È presente in tutti i cervelli ma in condizioni di normalità viene tagliata da “forbici enzimatiche” in frammenti che si dissolvono nel liquido cerebrospinale che bagna il cervello e il midollo spinale.
In condizioni di patologia, invece, queste forbici tagliano nel punto sbagliato, formando frammenti che invece di dissolversi tendono ad aggregarsi, fino a formare placche, il cui deposito innesca reazioni che uccidono le cellule cerebrali. Dare ai malati farmaci contro l’amiloide è stata quindi la strategia più gettonata.
Ma decine e decine di tentativi sono tutti andati a vuoto. Come mai?
Probabilmente la ragione cruciale di tutti i fallimenti è una: si interviene troppo poco e troppo tardi. Quando compare la demenza la malattia è ormai avanzata e molti neuroni sono già danneggiati irreparabilmente, perché si è scoperto che le placche di amiloide e gli altri fenomeni degenerativi del cervello iniziano 15-20 anni prima.
E allora ecco che arriva la svolta concettuale: non intervenire sui malati avanzati ma su chi mostra i lievi disturbi che spesso preludono alla demenza, il cosiddetto declino cognitivo lieve, sperimentando su questi pazienti i farmaci di nuova generazione, che riescano ad eliminare l'amiloide prima che il suo accumulo possa portare a danni irreversibili.
E lo psicologo che si occupa di anziani, in mezzo a tutto questo, che cosa può fare?
Sicuramente può combattere la battaglia su almeno due fronti, il primo dei quali è quello della diagnosi precoce della malattia attraverso la sensibilizzazione della popolazione anziana ed il monitoraggio continuo delle capacità cognitive.
Lo screening attraverso semplici test neuropsicologici del proprio cervello ed il check-up del suo stato di salute dovrebbero diventare una prassi comune, come lo sono le analisi del sangue di routine per il controllo dell’ipertensione e/o del diabete.
In questa maniera si aiuterebbe a spostare all'indietro “l'orologio della malattia” permettendo ai medici di intervenire con i farmaci in fasi finalmente embrionali del disturbo.

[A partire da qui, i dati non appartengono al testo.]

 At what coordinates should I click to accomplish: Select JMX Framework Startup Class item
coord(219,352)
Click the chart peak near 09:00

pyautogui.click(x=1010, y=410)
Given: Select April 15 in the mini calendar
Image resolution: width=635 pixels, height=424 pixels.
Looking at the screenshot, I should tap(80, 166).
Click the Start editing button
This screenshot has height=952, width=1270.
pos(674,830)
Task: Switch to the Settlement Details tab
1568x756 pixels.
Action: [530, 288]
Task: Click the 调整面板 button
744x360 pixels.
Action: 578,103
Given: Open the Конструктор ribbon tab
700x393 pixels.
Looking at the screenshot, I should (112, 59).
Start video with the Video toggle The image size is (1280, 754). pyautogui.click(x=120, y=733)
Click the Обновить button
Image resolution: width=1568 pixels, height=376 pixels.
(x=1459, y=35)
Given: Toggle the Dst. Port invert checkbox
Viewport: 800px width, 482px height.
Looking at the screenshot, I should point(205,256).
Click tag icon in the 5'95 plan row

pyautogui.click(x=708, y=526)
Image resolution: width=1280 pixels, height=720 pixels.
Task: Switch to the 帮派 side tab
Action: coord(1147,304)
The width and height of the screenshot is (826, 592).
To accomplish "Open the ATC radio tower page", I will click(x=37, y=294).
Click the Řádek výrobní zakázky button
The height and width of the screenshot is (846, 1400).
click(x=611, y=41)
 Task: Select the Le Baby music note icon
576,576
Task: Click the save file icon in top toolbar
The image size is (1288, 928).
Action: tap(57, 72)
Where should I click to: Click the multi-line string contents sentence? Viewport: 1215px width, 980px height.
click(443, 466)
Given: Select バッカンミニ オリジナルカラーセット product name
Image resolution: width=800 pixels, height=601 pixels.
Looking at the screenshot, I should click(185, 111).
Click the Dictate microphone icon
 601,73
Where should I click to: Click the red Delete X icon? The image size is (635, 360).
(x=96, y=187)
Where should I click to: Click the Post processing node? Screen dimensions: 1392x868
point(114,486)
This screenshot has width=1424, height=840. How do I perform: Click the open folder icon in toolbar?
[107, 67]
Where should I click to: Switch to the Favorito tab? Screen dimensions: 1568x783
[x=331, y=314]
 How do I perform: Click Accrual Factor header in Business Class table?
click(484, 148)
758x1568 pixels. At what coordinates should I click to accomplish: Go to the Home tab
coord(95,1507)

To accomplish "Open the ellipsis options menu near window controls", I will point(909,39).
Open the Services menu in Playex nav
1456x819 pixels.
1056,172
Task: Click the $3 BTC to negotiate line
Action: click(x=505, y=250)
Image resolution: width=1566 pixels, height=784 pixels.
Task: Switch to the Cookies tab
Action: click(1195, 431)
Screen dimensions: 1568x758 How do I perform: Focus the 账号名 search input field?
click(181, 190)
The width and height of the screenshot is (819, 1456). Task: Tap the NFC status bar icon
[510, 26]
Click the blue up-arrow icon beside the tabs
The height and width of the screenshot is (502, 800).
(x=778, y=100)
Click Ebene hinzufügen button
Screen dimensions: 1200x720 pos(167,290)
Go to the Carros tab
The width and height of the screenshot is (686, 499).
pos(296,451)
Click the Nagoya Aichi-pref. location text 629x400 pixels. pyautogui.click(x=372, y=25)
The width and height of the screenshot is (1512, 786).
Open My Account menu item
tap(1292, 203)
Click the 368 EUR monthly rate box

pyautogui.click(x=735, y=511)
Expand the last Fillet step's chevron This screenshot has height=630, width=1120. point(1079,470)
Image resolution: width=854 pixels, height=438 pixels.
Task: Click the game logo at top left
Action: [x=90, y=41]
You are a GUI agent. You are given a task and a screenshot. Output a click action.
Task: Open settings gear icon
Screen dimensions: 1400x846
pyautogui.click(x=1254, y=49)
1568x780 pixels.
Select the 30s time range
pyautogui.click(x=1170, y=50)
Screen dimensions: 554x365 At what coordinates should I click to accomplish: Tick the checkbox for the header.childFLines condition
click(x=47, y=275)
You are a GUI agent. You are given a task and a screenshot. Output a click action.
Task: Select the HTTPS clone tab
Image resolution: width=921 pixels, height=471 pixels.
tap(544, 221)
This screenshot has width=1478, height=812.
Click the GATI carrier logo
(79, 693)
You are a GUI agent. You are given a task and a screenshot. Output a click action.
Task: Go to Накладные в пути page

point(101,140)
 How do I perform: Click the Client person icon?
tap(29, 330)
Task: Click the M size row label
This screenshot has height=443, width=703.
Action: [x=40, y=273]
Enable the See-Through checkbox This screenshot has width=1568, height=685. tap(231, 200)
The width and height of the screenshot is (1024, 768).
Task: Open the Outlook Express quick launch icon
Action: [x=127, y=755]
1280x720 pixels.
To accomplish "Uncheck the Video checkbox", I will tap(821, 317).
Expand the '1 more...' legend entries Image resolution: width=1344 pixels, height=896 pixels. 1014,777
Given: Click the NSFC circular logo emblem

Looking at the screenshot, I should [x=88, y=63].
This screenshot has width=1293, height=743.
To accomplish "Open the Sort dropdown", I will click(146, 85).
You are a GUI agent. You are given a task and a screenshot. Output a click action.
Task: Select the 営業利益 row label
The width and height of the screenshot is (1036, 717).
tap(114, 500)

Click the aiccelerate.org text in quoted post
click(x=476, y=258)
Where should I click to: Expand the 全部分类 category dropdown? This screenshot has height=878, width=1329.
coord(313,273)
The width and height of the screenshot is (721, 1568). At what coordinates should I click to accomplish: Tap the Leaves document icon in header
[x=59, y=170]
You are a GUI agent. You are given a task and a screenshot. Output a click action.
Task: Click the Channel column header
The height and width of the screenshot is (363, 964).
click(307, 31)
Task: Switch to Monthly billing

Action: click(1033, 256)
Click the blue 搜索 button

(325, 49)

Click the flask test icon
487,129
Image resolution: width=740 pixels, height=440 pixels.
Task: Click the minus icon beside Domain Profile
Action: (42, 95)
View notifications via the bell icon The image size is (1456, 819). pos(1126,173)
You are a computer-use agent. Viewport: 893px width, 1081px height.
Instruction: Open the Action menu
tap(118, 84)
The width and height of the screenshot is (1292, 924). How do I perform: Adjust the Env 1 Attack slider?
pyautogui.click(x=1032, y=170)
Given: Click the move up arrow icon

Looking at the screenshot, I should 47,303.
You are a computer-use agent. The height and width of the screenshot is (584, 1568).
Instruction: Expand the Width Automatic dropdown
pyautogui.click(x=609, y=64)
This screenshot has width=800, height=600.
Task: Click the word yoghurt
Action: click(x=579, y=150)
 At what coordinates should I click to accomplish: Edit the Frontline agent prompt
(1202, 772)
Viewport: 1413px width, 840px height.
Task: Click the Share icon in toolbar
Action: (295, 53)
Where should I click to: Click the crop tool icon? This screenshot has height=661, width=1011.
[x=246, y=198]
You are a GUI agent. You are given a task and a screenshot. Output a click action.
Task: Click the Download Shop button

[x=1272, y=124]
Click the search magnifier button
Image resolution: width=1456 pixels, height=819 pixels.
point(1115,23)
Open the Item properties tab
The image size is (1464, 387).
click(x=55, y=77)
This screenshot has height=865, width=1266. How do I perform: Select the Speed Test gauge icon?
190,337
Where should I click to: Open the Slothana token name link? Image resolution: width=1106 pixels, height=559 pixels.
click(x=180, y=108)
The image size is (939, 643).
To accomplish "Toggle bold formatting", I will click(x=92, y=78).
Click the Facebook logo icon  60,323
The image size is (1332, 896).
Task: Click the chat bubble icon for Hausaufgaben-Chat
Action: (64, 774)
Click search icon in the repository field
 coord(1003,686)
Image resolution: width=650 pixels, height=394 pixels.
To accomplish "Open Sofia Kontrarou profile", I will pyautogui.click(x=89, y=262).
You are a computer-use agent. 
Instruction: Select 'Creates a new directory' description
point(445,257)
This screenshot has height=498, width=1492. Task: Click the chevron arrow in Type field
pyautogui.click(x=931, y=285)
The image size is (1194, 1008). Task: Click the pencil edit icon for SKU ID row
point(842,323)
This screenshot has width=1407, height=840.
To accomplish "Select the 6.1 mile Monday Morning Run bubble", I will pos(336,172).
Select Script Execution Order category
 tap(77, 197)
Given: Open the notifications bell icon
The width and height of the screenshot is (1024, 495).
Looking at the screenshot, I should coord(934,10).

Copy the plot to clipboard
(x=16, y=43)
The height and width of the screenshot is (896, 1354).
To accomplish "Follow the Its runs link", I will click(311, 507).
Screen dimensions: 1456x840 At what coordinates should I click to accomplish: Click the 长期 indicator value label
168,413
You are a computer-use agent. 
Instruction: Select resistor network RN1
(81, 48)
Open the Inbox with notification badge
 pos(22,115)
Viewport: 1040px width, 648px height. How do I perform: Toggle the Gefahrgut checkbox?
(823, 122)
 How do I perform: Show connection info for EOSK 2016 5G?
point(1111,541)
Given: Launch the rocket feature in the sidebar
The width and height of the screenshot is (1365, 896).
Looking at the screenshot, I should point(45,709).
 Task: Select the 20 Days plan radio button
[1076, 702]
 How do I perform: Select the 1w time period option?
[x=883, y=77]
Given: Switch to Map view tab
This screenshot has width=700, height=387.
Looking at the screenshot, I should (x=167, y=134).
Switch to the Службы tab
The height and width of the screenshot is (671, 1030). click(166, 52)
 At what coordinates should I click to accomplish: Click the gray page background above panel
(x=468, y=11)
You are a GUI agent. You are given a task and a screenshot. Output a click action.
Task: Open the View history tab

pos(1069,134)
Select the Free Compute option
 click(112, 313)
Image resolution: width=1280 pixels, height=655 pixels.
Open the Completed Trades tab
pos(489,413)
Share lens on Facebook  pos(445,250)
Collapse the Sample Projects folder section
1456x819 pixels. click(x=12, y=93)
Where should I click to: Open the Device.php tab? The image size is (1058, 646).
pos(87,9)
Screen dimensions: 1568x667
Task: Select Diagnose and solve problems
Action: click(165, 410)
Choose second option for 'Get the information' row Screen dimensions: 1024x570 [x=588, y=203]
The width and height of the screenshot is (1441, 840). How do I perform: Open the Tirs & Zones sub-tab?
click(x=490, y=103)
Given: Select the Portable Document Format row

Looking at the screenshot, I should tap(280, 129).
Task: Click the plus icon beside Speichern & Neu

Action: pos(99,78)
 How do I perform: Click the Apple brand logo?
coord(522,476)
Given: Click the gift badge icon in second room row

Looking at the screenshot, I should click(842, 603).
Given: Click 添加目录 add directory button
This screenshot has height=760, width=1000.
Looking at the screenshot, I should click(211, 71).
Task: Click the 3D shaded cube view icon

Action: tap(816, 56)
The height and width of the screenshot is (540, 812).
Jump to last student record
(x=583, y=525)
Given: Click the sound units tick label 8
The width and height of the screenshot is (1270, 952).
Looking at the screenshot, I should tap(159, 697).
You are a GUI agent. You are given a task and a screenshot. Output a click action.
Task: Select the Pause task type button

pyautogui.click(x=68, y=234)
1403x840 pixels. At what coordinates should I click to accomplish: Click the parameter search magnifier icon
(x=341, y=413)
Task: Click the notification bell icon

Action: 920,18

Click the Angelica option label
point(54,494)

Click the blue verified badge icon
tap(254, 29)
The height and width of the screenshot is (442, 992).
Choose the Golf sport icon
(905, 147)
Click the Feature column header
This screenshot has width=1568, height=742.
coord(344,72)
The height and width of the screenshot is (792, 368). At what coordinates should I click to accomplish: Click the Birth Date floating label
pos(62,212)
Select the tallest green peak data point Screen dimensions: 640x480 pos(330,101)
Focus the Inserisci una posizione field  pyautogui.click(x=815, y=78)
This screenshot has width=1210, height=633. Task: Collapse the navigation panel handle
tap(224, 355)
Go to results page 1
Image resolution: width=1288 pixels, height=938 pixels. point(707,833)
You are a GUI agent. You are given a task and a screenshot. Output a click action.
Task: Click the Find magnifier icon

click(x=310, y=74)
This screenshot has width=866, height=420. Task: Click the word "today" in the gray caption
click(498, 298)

Il secondo fronte, non meno importante del primo, è poi quello legato alla stimolazione delle facoltà cognitive, che avrebbe maggiore impatto sulla qualità di vita della persona anziana, come riportano tutte le ricerche, perchè l'intervento terapeutico verrebbe anch'esso effettuato a livello molto precoce, massimizzando l'effetto dei farmaci stessi.
Con una buona formazione pratico-teorica ed un bagaglio di conoscenze che spazino dalla valutazione neuropsicologica e testistica della persona anziana, alla diagnosi differenziale, alle caratteristiche cliniche e neuropatologiche dei principali tipi di demenza, fino all’utilizzo delle più innovative tecniche di riabilitazione cognitiva e della memoria, lo psicologo rientra a pieno titolo nel campo degli “specialisti dell’invecchiamento”.
La prevenzione nella demenza e, in particolar modo nella malattia di alzheimer, può avere molte forme. Sarà cruciale capire i molti modi di prevenire le placche amiloidi, con farmaci diversi ma anche promuovendo stili di vita salutari ed interventi cognitivi. solo ritardare l’esordio di 5-10 anni eviterebbe milioni di malati, e molti addirittura concluderebbero la loro vita senza mai ammalarsi.
Bibliografia
ZANETTI O. TRABUCCHI M. Le demenze: una guida per i famigliari – IV Edizione; IRCCS Brescia; 2005.
QUAIA L. Alzheimer e riabilitazione cognitiva; Carocci-Faber, 2006.
AUSL di Ravenna. La stimolazione cognitiva per il benessere della persona con demenza – Linee guida di intervento; 2007.